Nelle ultime discussioni degli eurodeputati della commissione speciale è emerso un fatto nuovo: molti deputati sono convinti che il comportamento non cooperativo delle 14 multinazionali non può passare sotto silenzio. Sale la pressione a favore di sanzioni, di passi istituzionali e politici inusitati.
Il deputato liberale Michael Theurer vuole che le multinazionali autosottrattesi alle audizioni siano poste in una specie di ‘lista nera’ e siano escluse completamente dal Parlamento europeo per un certo periodo di tempo. Il francese Lamassoure, del partito popolare europeo e una delle figure storiche del Parlamento, chiede di ritirare il ‘badge’ ai lobbisti delle 14 multinazionali.
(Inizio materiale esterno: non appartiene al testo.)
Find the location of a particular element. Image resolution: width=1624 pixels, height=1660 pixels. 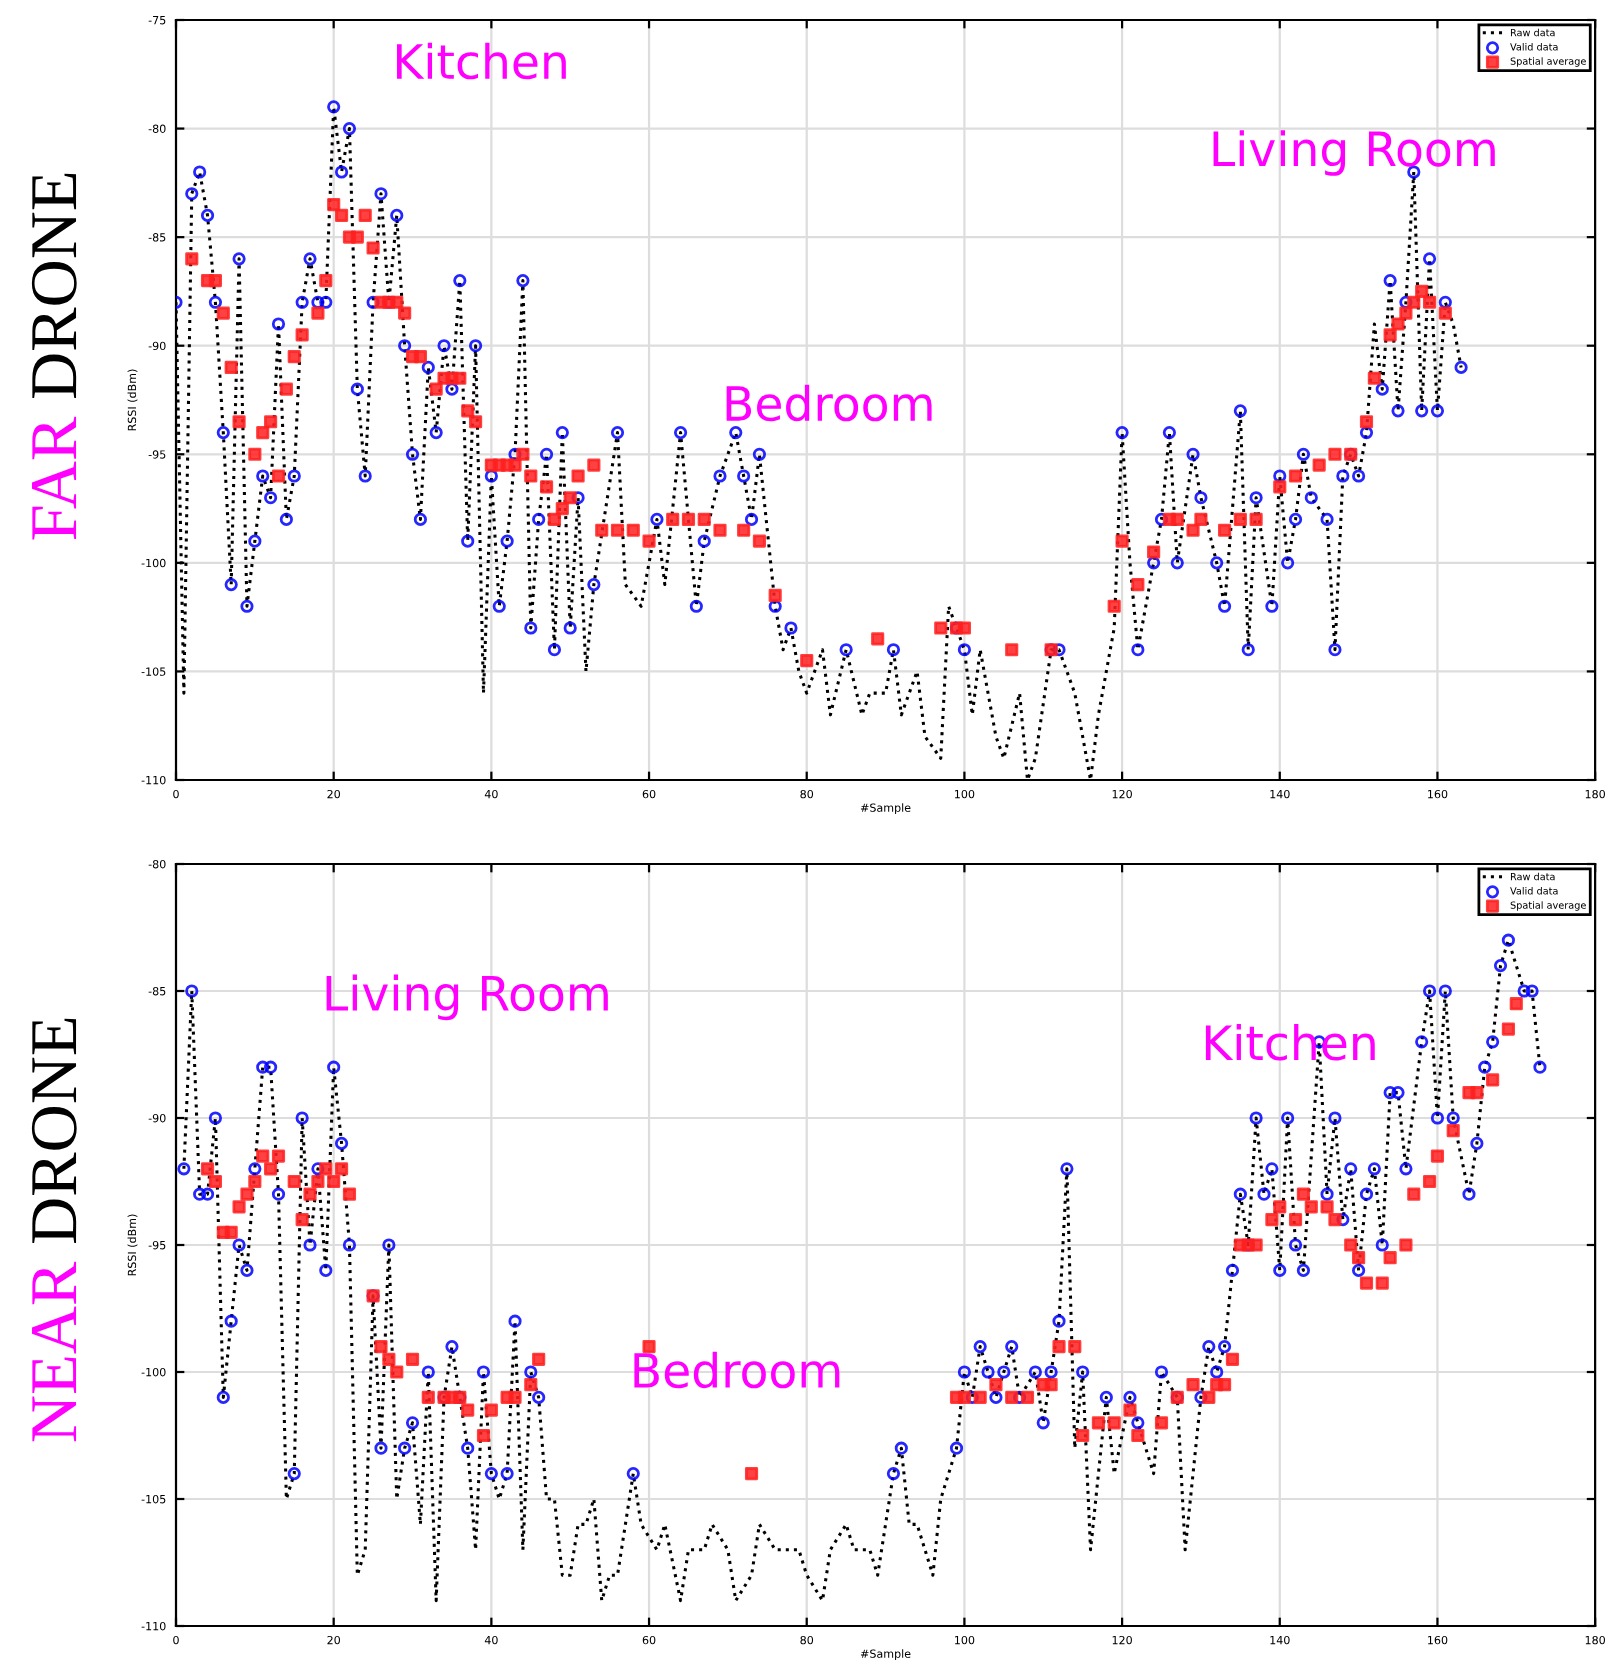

Il verde Sven Giegold parla di “esclusione dal registro della trasparenza” dei lobbisti delle società considerate non cooperative con il Parlamento. Ciò significherebbe per i loro rappresentanti non avere accesso anche alle altre istituzioni Ue.
Nei prossimi giorni se ne discuterà ancora. La cosa certa è che la giustizia fiscale sul piano europeo resta uno dei temi centrali della stagione politica europea. Juncker e il responsabile degli affari economici Moscovici insistono sulla necessità che diventi un tema di importanza pari a quella riconosciuta per il controllo sui bilanci pubblici (di cui in realtà dovrebbe essere una componente fondamentale visto che si tratta di entrate). Fino a quando, però, nell’Unione europea sul fisco si decide solo all’unanimità non si faranno sostanziali passi avanti.